▸ **Problem statement**: Each record is to be printed again exactly, though not its pictures.

***** Material to process *****

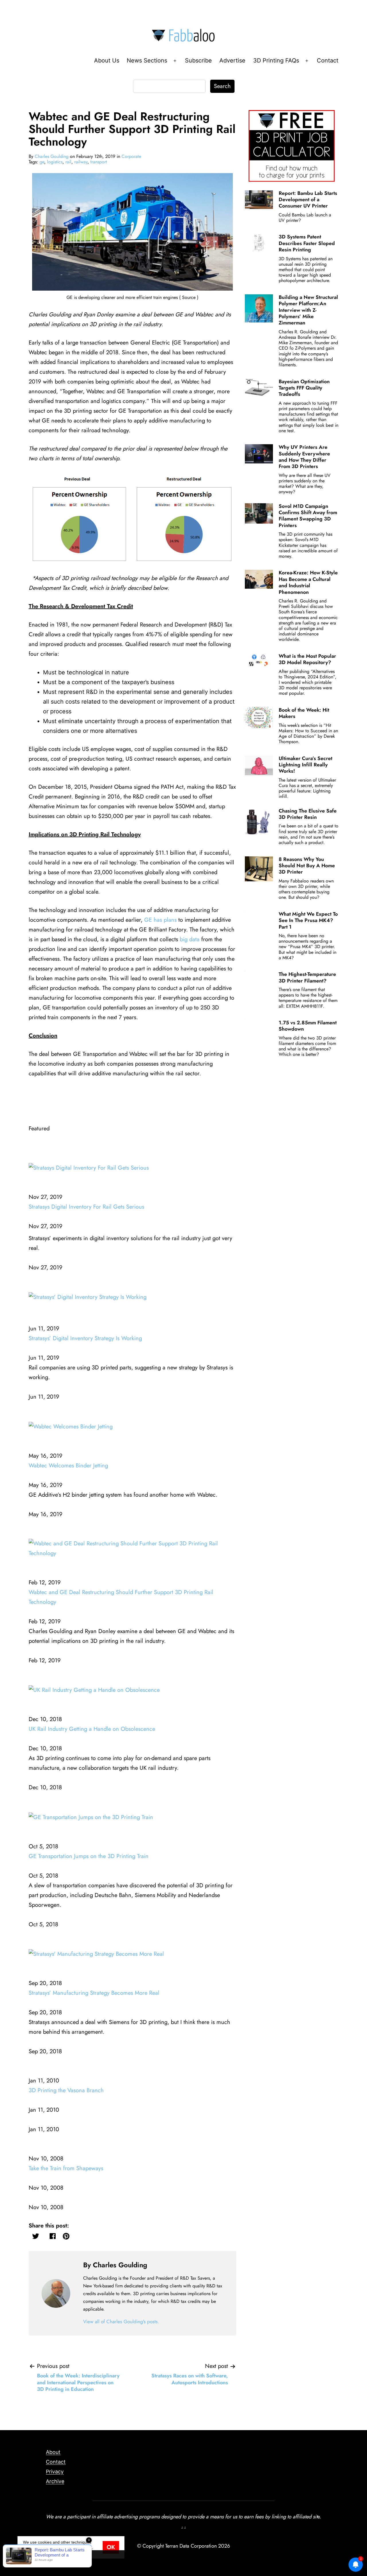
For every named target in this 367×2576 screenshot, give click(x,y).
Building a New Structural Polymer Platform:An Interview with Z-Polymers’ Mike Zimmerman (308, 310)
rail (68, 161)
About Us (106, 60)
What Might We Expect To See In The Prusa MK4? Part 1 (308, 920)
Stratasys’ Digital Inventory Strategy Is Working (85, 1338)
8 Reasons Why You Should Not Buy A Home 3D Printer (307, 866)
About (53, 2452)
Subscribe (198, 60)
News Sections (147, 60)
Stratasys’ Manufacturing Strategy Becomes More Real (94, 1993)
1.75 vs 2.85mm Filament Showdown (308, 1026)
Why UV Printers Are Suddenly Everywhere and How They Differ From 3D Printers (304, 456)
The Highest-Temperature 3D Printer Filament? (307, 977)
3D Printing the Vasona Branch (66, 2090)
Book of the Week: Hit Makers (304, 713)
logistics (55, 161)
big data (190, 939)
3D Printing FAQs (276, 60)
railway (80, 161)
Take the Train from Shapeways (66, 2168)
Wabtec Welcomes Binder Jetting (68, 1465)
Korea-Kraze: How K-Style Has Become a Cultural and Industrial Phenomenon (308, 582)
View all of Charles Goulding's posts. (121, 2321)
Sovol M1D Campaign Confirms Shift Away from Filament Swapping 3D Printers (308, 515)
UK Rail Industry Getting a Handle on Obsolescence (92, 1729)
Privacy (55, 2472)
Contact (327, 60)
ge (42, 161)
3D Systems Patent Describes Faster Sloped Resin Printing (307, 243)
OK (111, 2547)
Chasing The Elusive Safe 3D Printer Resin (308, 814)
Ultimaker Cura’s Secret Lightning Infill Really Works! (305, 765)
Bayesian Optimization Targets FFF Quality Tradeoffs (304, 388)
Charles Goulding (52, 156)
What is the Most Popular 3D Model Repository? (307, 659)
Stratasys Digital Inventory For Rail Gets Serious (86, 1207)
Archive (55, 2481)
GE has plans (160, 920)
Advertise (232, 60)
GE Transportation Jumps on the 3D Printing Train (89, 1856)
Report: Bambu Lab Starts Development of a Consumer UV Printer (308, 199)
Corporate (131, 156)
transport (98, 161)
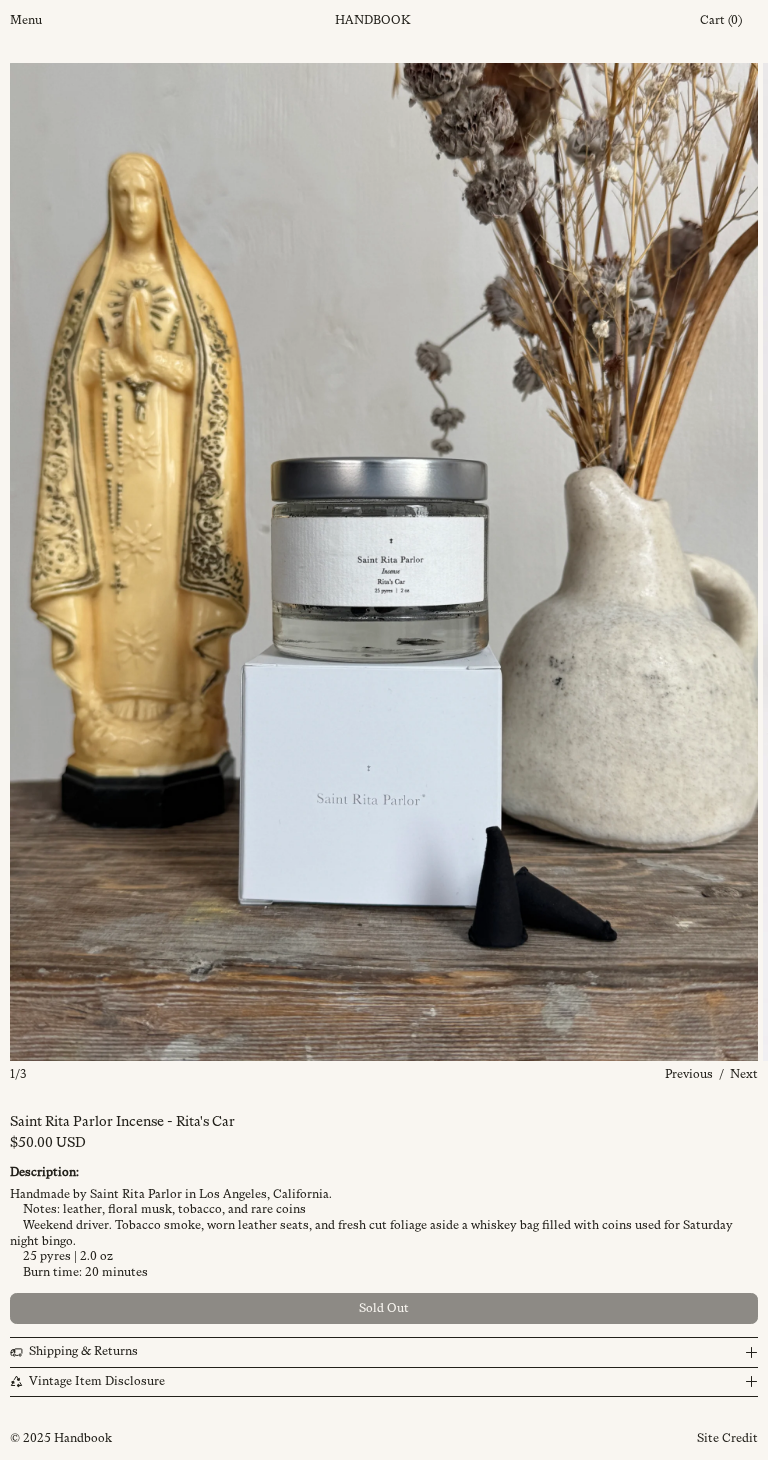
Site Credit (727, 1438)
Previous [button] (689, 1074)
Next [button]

*****

▸ **Task result**:
For every named target in this 367×2576 screenshot, give click(x,y).
Building a New Structural Polymer Platform:An Interview with Z-Polymers’ Mike Zimmerman (308, 310)
rail (68, 161)
About Us (106, 60)
What Might We Expect To See In The Prusa MK4? Part 1 (308, 920)
Stratasys’ Digital Inventory Strategy Is Working (85, 1338)
8 Reasons Why You Should Not Buy A Home 3D Printer (307, 866)
About (53, 2452)
Subscribe (198, 60)
News Sections (147, 60)
Stratasys’ Manufacturing Strategy Becomes More Real (94, 1993)
1.75 vs 2.85mm Filament Showdown (308, 1026)
Why UV Printers Are Suddenly Everywhere and How They Differ From 3D Printers (304, 456)
The Highest-Temperature 3D Printer Filament? (307, 977)
3D Printing the Vasona Branch (66, 2090)
Book of the Week: Hit Makers (304, 713)
logistics (55, 161)
big data (190, 939)
3D Printing FAQs (276, 60)
railway (80, 161)
Take the Train from Shapeways (66, 2168)
Wabtec Welcomes Binder Jetting (68, 1465)
Korea-Kraze: How K-Style Has Become a Cultural and Industrial Phenomenon (308, 582)
View all of Charles Goulding's posts. (121, 2321)
Sovol M1D Campaign Confirms Shift Away from Filament Swapping 3D Printers (308, 515)
UK Rail Industry Getting a Handle on Obsolescence (92, 1729)
Privacy (55, 2472)
Contact (327, 60)
ge (42, 161)
3D Systems Patent Describes Faster Sloped Resin Printing (307, 243)
OK (111, 2547)
Chasing The Elusive Safe 3D Printer Resin (308, 814)
Ultimaker Cura’s Secret Lightning Infill Really Works! (305, 765)
Bayesian Optimization Targets FFF Quality Tradeoffs (304, 388)
Charles Goulding (52, 156)
What is the Most Popular 3D Model Repository? (307, 659)
Stratasys Digital Inventory For Rail Gets Serious (86, 1207)
Archive (55, 2481)
GE has plans (160, 920)
Advertise (232, 60)
GE Transportation Jumps on the 3D Printing Train (89, 1856)
Report: Bambu Lab Starts Development of a Consumer UV Printer (308, 199)
Corporate (131, 156)
transport (98, 161)
Site Credit (727, 1438)
Previous [button] (689, 1074)
Next [button]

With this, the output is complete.